• **Activity**
Copy the records below exactly. Include all of them.

• **Exercise material**
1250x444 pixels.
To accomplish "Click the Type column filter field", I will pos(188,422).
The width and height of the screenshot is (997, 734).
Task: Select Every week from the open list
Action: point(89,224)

• **Result**
1250x444 pixels.
To accomplish "Click the Type column filter field", I will pos(188,422).
The width and height of the screenshot is (997, 734).
Task: Select Every week from the open list
Action: point(89,224)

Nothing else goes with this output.